The thing which I find fascinating, is the fact that this spiritual creativity is neither defined by sect, tribe (race) nor specific belief systems. It is open to all and available to all, and requires no specific faith other than a belief that what Jesus said was "of truth." ("Truly, this was the Son of God") Perhaps of even greater significance is the statement, "No-one comes to the father but through me."
Many would claim that in saying this, Jesus was declaring himself to be God, but actually, the more interesting prospect is that the statement demolished the prerequisite belief that one had to be Jewish.
"I am the way, the truth and the life" also pulled the rug on those who would claim exclusive truth and the idea of God having a "preferred religion."
We must never under-estimate the power of these statements, which effectively questioned theocratic religion of any kind, and even questioned the authority of the Romans, and by implication, the very fabric of the symbiotic relationship which existed between the Romans and Jews. Furthermore, it seems that Jesus was regarded as just another rabble-rouser in a land full of them, and as such, he would be target for the authorities, as we know he was.

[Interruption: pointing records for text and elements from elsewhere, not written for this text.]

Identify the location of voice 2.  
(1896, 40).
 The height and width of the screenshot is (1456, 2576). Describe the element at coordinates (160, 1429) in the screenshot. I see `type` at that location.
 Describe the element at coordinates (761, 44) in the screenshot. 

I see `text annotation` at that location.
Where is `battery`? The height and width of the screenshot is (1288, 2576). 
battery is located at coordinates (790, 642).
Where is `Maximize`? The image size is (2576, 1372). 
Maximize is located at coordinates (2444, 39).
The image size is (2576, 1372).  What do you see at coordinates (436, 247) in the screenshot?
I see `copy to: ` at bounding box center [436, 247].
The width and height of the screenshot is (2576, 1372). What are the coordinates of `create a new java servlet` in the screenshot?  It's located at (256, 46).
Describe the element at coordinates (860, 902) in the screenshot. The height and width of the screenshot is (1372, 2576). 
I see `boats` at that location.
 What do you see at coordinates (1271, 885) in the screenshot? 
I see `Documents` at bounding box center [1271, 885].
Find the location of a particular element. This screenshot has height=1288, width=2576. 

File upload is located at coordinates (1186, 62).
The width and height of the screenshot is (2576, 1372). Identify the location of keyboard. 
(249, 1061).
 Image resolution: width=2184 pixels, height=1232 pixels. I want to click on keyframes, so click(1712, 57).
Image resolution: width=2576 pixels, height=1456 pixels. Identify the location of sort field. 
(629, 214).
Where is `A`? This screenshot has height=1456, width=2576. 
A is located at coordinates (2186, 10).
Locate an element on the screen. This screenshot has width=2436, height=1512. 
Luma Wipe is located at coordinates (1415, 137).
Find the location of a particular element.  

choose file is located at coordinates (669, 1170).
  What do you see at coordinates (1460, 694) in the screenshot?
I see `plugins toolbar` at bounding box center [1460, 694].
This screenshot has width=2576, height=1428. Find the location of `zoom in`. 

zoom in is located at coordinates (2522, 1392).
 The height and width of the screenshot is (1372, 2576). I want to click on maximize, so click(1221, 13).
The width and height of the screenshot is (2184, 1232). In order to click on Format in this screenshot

When Jesus said "Keep the old laws" and "Render unto Caesar ", he was making the distinction between "truth", politics and religion. The "truth" was in establishing the personal relationship with the creator, as Tony rightly pointed out, and quite simply, it was and is revolutionary.
Perhaps the most challenging proposition is to ask a question.
Is it possible to be a Christian humanist, agnostic or atheist....perhaps even a Christian Jew or Muslim....perhaps even a Christian witch...God forbid, even a Christian organist?